§ **Given exercise**
Repeat every one of the lines below verbatim, keeping their order and wording unchanged.

[An excerpt from a dataset]
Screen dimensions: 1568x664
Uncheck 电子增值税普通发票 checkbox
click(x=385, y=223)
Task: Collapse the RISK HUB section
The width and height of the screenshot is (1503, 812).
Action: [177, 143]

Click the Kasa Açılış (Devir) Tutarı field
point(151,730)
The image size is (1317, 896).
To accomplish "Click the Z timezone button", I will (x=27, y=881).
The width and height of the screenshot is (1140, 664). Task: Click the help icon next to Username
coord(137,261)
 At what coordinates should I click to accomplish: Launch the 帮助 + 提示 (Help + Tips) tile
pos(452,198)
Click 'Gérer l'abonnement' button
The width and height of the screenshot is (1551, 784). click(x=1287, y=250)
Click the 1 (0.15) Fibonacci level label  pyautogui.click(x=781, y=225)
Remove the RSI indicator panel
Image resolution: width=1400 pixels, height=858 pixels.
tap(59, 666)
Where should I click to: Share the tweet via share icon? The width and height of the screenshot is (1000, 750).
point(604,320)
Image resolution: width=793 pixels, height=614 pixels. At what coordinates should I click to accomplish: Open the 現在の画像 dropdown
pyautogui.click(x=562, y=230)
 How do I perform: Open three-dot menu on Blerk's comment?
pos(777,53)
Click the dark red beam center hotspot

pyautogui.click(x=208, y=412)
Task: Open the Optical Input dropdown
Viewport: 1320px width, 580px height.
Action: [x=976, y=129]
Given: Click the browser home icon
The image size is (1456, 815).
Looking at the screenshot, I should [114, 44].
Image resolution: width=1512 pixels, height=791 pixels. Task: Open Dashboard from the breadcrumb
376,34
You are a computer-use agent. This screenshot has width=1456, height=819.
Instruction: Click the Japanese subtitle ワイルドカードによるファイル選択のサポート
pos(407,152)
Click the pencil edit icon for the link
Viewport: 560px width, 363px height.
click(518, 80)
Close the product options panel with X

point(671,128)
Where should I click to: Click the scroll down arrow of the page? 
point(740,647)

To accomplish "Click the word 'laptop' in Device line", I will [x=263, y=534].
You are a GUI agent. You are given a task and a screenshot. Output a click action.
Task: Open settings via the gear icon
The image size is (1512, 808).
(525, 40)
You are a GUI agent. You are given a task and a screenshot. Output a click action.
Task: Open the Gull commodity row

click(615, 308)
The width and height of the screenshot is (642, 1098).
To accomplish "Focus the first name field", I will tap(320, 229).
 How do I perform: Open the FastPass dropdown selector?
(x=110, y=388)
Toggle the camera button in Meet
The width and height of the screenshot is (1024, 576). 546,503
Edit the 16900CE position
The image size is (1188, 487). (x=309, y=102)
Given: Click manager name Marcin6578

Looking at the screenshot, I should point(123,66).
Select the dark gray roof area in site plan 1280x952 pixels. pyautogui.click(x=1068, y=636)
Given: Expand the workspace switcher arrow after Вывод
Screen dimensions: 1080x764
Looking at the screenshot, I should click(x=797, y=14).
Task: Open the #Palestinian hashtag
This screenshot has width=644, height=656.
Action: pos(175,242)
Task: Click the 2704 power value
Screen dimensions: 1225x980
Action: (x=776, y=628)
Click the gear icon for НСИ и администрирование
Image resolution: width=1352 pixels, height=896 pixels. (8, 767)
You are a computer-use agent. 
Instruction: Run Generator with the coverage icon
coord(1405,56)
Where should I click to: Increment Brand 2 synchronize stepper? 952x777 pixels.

§ **Solution to this problem**
Screen dimensions: 1568x664
Uncheck 电子增值税普通发票 checkbox
click(x=385, y=223)
Task: Collapse the RISK HUB section
The width and height of the screenshot is (1503, 812).
Action: [177, 143]

Click the Kasa Açılış (Devir) Tutarı field
point(151,730)
The image size is (1317, 896).
To accomplish "Click the Z timezone button", I will (x=27, y=881).
The width and height of the screenshot is (1140, 664). Task: Click the help icon next to Username
coord(137,261)
 At what coordinates should I click to accomplish: Launch the 帮助 + 提示 (Help + Tips) tile
pos(452,198)
Click 'Gérer l'abonnement' button
The width and height of the screenshot is (1551, 784). click(x=1287, y=250)
Click the 1 (0.15) Fibonacci level label  pyautogui.click(x=781, y=225)
Remove the RSI indicator panel
Image resolution: width=1400 pixels, height=858 pixels.
tap(59, 666)
Where should I click to: Share the tweet via share icon? The width and height of the screenshot is (1000, 750).
point(604,320)
Image resolution: width=793 pixels, height=614 pixels. At what coordinates should I click to accomplish: Open the 現在の画像 dropdown
pyautogui.click(x=562, y=230)
 How do I perform: Open three-dot menu on Blerk's comment?
pos(777,53)
Click the dark red beam center hotspot

pyautogui.click(x=208, y=412)
Task: Open the Optical Input dropdown
Viewport: 1320px width, 580px height.
Action: [x=976, y=129]
Given: Click the browser home icon
The image size is (1456, 815).
Looking at the screenshot, I should [114, 44].
Image resolution: width=1512 pixels, height=791 pixels. Task: Open Dashboard from the breadcrumb
376,34
You are a computer-use agent. This screenshot has width=1456, height=819.
Instruction: Click the Japanese subtitle ワイルドカードによるファイル選択のサポート
pos(407,152)
Click the pencil edit icon for the link
Viewport: 560px width, 363px height.
click(518, 80)
Close the product options panel with X

point(671,128)
Where should I click to: Click the scroll down arrow of the page? 
point(740,647)

To accomplish "Click the word 'laptop' in Device line", I will [x=263, y=534].
You are a GUI agent. You are given a task and a screenshot. Output a click action.
Task: Open settings via the gear icon
The image size is (1512, 808).
(525, 40)
You are a GUI agent. You are given a task and a screenshot. Output a click action.
Task: Open the Gull commodity row

click(615, 308)
The width and height of the screenshot is (642, 1098).
To accomplish "Focus the first name field", I will tap(320, 229).
 How do I perform: Open the FastPass dropdown selector?
(x=110, y=388)
Toggle the camera button in Meet
The width and height of the screenshot is (1024, 576). 546,503
Edit the 16900CE position
The image size is (1188, 487). (x=309, y=102)
Given: Click manager name Marcin6578

Looking at the screenshot, I should point(123,66).
Select the dark gray roof area in site plan 1280x952 pixels. pyautogui.click(x=1068, y=636)
Given: Expand the workspace switcher arrow after Вывод
Screen dimensions: 1080x764
Looking at the screenshot, I should click(x=797, y=14).
Task: Open the #Palestinian hashtag
This screenshot has width=644, height=656.
Action: pos(175,242)
Task: Click the 2704 power value
Screen dimensions: 1225x980
Action: (x=776, y=628)
Click the gear icon for НСИ и администрирование
Image resolution: width=1352 pixels, height=896 pixels. (8, 767)
You are a computer-use agent. 
Instruction: Run Generator with the coverage icon
coord(1405,56)
Where should I click to: Increment Brand 2 synchronize stepper? 952x777 pixels.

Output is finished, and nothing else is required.